Signature Loan Sale Likely to Lower Commercial-Property Values
The bank’s assets are expected to sell on average 15% to 40% below their original face amount
The sale of Signature Bank’s $33 billion in commercial-property loans and other assets is expected to attract bids as much as 40% below face value, offering new evidence of how much property prices have eroded.
Regulators closed Signature Bank in March after a run on its deposits, marking the fourth-largest bank failure in U.S. history. Now, the Federal Deposit Insurance Corp. is auctioning off thousands of Signature loans backed by apartment buildings and other commercial properties primarily in the New York region.
Bids are due Thursday on what is the biggest and most closely watched commercial-property sale of the year. Loans are expected to sell on average 15% to 40% below their original face amount, according to prospective bidders.
Those discounts will likely affect values of New York commercial property for a number of years. The market will get an initial data point from the coming loan sale and again when the loans are resolved, either through a payoff, a loan sale or a foreclosure, said D. Michael Van Konynenburg, president of real-estate investment-banking firm Eastdil Secured.
Signature’s loan sale will provide the ailing commercial real-estate market with one of the clearest benchmarks for how badly values have been eroded by the jump in interest rates and the weak return-to-office rate.
Most of Signature’s loans are performing.

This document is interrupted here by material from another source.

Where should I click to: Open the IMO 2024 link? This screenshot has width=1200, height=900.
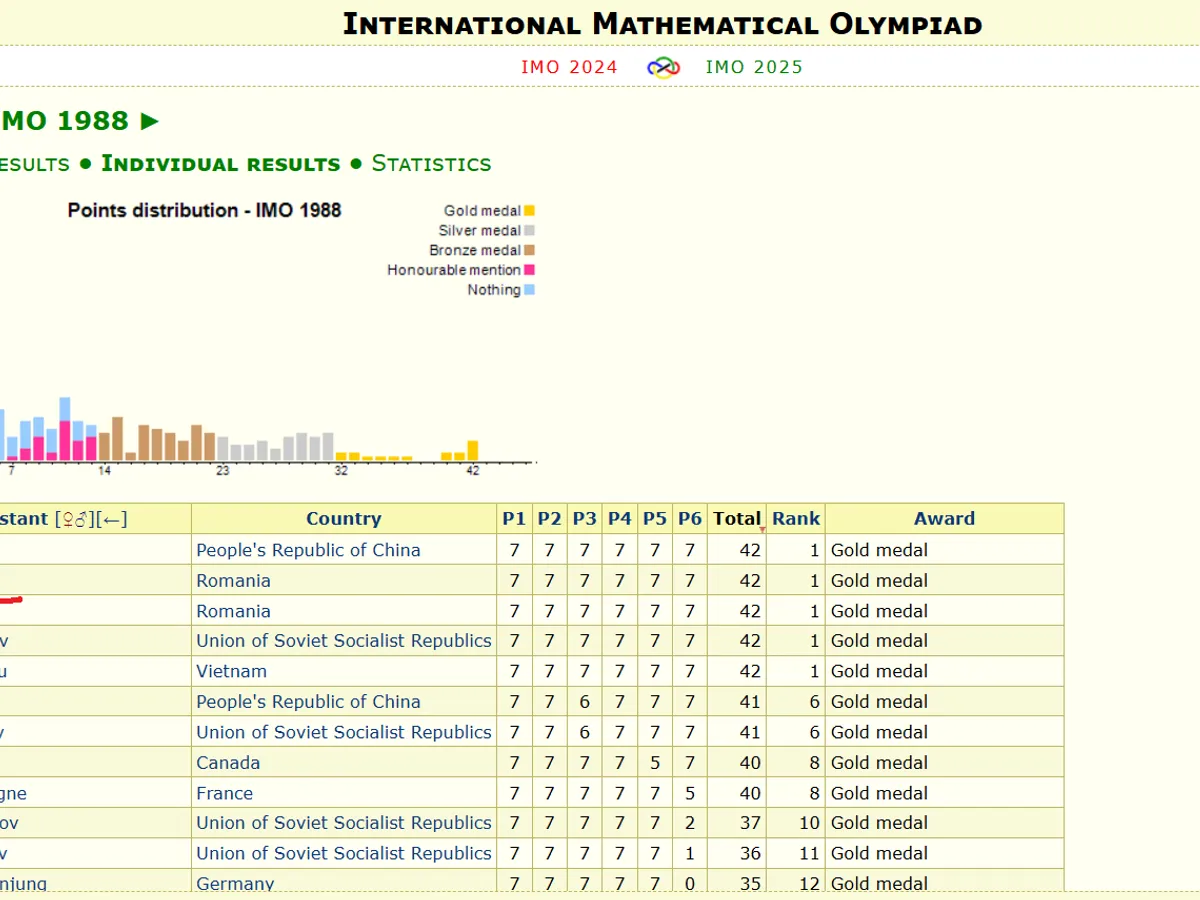coord(569,67)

Nevertheless, the FDIC and Newmark Group, the real-estate firm running the sale, are going to have to sell them at discounts partly because they were made when interest rates were a lot lower than today. An investor would want a discount to buy a loan paying a 6% interest rate if comparable debt issued today is paying 9%.
Some of the loans are for lackluster midblock office buildings in Manhattan, which are suffering high vacancy rates because of the work-from-home trend of the pandemic. Buyers of the loans also will likely face problems down the road when borrowers have to refinance mortgages made when rates were lower.
About half of the offering consists of pools of loans backed by apartment buildings with rents regulated by a city board. Annual rent increases at these buildings are typically kept to very low levels.
Many of these buildings rapidly have declined in value since 2019, when the New York State Legislature ended special exceptions that had allowed landlords to increase rents in excess of the city board’s level.
Investors once spent billions bidding up the price of rent-regulated buildings because they knew they could achieve higher rents through those exceptions. “Now, anybody who bought with that expectation, those expectations are not going to be met anymore,” said Zachary Rothken, a real-estate attorney at Rosenberg & Estis.
Just how far values have fallen on these properties is difficult to pinpoint, but at some buildings where all apartments are regulated, values have fallen as much as 70%, according to the Community Housing Improvement Program, a landlord trade group that cited building-sales data and discussions with brokers.
The FDIC has said it plans to retain a 95% stake in the pools with a rent-regulated loan portfolio, partly because of its statutory obligation to preserve affordability for low- and moderate-income renters.